Relighting the fire within Day 9: Nordic combined team's disappointing, but record finish
USA's Todd Lodwick lies exhausted after finishing the first leg tof the nordic combined 4x5K relay which Finland won in 2002.
Tom Smart, Deseret News
MIDWAY — Billy Demong was destined to help the U.S. win its first Olympic medal in nordic combined.
It just didn't happen when he and his teammates thought it would — Feb. 17, 2002.
Instead, the date they'd dreamed about collecting that historic hardware, became the day that nearly destroyed their passion for the sport that combines ski jumping with cross country ski racing.
The team finished fourth on their home course, in their adopted hometown with their friends and family watching.

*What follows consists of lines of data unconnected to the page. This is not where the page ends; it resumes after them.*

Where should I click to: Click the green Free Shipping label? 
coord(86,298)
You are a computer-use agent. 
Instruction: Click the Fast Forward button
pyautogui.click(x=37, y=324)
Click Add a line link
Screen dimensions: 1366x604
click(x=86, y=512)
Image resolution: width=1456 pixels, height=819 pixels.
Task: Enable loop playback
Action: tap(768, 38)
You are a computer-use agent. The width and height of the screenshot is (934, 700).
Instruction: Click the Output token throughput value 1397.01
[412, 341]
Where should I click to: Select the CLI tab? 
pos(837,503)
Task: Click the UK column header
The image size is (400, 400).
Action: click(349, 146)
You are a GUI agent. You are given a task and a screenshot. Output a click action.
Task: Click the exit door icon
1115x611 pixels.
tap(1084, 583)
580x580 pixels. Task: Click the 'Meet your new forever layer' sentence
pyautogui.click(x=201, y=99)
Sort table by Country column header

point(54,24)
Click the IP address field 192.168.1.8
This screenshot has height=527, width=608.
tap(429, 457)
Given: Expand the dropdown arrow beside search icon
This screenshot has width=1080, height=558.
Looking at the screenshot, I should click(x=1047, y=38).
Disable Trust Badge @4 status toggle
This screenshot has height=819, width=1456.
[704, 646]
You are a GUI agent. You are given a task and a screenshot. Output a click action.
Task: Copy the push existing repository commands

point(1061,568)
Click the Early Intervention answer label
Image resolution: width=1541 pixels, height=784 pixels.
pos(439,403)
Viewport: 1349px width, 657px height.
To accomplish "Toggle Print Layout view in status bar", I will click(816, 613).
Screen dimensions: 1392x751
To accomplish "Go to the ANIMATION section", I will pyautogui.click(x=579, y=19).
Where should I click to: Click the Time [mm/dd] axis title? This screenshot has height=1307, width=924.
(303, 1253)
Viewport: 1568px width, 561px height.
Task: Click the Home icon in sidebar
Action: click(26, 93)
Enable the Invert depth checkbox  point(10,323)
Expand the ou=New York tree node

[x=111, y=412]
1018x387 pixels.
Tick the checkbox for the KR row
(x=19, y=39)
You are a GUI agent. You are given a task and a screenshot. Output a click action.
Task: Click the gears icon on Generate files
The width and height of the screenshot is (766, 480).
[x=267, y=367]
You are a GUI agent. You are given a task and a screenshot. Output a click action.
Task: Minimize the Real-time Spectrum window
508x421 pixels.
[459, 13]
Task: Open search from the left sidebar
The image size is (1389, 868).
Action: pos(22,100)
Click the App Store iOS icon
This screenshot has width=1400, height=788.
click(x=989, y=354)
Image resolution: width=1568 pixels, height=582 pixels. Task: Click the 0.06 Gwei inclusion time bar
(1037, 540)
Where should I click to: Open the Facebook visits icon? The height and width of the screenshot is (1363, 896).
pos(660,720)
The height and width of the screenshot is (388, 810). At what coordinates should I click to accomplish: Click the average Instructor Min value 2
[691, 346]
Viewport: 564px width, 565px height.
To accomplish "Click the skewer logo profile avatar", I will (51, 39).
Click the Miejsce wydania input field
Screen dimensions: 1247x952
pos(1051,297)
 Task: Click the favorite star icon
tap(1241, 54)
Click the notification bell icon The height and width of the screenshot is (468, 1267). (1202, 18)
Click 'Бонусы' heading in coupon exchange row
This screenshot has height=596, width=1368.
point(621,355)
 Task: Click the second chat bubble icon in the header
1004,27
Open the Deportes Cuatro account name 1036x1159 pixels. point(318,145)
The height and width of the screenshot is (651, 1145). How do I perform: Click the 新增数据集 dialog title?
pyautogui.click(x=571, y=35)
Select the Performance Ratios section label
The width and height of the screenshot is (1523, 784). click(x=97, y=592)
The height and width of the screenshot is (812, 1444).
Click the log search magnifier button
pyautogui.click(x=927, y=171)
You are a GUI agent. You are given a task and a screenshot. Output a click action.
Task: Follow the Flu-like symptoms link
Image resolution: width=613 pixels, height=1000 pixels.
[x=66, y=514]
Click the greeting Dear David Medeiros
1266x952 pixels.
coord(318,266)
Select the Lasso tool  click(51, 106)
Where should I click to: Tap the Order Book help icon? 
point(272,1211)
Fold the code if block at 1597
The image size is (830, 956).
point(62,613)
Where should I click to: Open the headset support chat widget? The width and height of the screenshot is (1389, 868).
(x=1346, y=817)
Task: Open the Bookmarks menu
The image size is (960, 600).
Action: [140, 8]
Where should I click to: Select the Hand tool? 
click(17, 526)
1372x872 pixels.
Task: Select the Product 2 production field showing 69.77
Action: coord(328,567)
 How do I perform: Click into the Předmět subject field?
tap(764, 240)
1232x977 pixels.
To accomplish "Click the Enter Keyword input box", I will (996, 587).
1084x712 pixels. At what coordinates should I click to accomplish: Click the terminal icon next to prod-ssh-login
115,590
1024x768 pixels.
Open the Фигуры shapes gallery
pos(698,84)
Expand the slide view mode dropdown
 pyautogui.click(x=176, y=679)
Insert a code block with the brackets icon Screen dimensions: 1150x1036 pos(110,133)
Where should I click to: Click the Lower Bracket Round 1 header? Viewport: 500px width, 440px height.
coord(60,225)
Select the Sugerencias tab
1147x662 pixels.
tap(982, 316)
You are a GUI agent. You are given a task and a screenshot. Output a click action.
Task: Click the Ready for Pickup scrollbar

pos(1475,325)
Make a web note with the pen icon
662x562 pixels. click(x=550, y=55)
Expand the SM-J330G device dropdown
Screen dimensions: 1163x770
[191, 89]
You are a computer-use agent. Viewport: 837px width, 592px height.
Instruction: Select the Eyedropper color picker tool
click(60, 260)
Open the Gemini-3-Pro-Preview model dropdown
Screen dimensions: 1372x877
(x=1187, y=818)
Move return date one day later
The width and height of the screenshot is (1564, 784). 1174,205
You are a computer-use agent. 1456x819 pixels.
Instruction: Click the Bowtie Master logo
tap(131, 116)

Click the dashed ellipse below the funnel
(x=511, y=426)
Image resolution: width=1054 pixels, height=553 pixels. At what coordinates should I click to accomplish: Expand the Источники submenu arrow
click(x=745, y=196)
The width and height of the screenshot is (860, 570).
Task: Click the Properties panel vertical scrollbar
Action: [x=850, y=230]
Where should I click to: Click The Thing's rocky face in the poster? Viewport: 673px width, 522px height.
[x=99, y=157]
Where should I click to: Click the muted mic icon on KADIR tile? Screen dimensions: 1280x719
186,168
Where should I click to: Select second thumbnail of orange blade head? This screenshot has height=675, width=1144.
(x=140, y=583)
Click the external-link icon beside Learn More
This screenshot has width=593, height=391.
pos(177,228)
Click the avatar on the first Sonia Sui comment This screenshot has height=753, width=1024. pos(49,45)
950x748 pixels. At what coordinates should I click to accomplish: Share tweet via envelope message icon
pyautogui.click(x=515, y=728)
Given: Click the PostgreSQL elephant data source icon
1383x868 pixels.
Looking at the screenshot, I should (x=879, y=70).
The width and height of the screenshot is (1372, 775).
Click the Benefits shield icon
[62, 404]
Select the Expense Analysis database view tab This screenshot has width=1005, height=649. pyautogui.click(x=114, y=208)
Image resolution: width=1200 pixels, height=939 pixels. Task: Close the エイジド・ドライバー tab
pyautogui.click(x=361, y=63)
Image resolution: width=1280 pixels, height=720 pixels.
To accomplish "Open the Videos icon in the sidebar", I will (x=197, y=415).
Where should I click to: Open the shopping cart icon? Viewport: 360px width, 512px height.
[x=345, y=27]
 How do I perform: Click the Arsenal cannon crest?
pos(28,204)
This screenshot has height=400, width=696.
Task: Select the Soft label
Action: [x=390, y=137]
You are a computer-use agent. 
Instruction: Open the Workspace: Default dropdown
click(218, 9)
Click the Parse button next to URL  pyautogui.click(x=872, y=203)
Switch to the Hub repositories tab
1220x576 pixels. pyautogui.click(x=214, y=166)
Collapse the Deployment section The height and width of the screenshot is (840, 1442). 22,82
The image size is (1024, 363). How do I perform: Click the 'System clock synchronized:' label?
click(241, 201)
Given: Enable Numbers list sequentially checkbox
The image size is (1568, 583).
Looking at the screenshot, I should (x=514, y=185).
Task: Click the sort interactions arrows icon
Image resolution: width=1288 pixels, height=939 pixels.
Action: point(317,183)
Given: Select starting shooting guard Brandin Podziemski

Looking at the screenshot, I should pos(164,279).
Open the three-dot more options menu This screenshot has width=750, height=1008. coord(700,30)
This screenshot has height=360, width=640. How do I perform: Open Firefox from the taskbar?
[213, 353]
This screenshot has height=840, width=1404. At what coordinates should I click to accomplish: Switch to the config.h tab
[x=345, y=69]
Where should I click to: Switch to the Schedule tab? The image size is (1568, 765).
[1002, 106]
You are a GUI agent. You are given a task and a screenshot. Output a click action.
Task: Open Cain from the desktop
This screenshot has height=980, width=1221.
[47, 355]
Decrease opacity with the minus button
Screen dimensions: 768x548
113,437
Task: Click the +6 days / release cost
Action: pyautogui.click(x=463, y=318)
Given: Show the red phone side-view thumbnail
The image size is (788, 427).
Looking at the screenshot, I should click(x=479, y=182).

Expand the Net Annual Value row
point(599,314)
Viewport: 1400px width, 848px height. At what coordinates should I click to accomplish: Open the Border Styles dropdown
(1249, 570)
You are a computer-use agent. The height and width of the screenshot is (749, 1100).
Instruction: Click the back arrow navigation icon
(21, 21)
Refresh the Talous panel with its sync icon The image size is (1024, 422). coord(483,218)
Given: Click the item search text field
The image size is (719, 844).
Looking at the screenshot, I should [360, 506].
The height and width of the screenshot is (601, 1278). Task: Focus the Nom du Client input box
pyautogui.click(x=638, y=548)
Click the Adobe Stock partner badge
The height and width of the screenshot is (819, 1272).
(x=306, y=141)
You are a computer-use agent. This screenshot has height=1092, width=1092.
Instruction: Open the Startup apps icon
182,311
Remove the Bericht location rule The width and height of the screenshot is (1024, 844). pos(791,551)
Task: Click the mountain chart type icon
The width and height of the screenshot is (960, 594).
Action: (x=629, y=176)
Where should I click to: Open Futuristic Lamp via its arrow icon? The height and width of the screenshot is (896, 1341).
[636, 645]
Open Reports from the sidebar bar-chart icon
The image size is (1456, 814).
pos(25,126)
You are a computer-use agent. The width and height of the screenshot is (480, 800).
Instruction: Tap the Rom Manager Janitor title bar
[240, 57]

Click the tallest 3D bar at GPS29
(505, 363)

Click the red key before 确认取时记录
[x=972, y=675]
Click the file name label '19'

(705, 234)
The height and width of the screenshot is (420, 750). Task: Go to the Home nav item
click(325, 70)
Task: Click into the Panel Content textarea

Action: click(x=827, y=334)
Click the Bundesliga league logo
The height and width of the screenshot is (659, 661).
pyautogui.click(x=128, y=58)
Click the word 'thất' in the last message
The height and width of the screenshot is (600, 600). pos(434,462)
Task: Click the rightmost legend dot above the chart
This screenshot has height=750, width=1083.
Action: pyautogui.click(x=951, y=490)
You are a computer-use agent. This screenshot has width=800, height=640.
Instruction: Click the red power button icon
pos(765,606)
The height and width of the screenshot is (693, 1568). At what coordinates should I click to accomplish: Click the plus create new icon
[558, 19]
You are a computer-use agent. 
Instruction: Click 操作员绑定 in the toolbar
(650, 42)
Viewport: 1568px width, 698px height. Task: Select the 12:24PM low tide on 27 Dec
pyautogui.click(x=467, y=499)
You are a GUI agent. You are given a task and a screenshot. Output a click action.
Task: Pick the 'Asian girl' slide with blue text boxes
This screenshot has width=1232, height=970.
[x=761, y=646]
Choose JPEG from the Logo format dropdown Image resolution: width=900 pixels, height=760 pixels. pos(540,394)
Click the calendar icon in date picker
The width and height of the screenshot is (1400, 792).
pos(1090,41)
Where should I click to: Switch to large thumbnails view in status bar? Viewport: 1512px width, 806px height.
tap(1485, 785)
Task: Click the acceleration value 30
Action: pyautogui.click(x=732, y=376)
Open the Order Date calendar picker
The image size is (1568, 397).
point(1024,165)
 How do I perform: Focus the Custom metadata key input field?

It was the highest finish for an American team in the sport dominated by Europeans. But to the men who'd done nothing but train for this day — even literally counting the days until the competition — it was the ultimate failure.
"We didn't even stay in the athlete village because we were so focused," said Demong, who still lives in Park City and trains on the course at Soldier Hollow.
In 2002, the loss was devastating to Demong, Todd Lodwick, Johnny Spillane and Matt Dayton.
Afterward, Lodwick could barely answer reporters' questions, and even years later, they refer to the experience as a defining moment.
A few months after the Salt Lake Games, Demong suffered what seemed like a life-altering injury when he cracked his skull diving into a swimming pool. At first doctors told him he may not make it back to skiing. But he kept at it recreationally, while he worked construction. He said that time off gave him a renewed love of the sport and helped him avoid burnout.
While he was recovering, Spillane became the first American to earn a World Championship. And in 2006, Lodwick, a five-time Olympian retired.
But with Demong back in top form and teaming up with Spillane, Lodwick came out of retirement after two years away from the sport for one reason — to claim that medal they'd let slip away in Utah. In addition to reuniting three of those men who skied in 2002, the U.S. team would add Park City native and 24-year-old Brett Camerota. When Demong and his teammates were competing in 2002, Camerota and his brother were aspiring teenage athletes who trained at the facilities built for the 2002 Games.
When the team claimed it's first medal in 2010 — a silver — it was Camerota's jump that gave the U.S. team a time advantage going into the cross country ski race.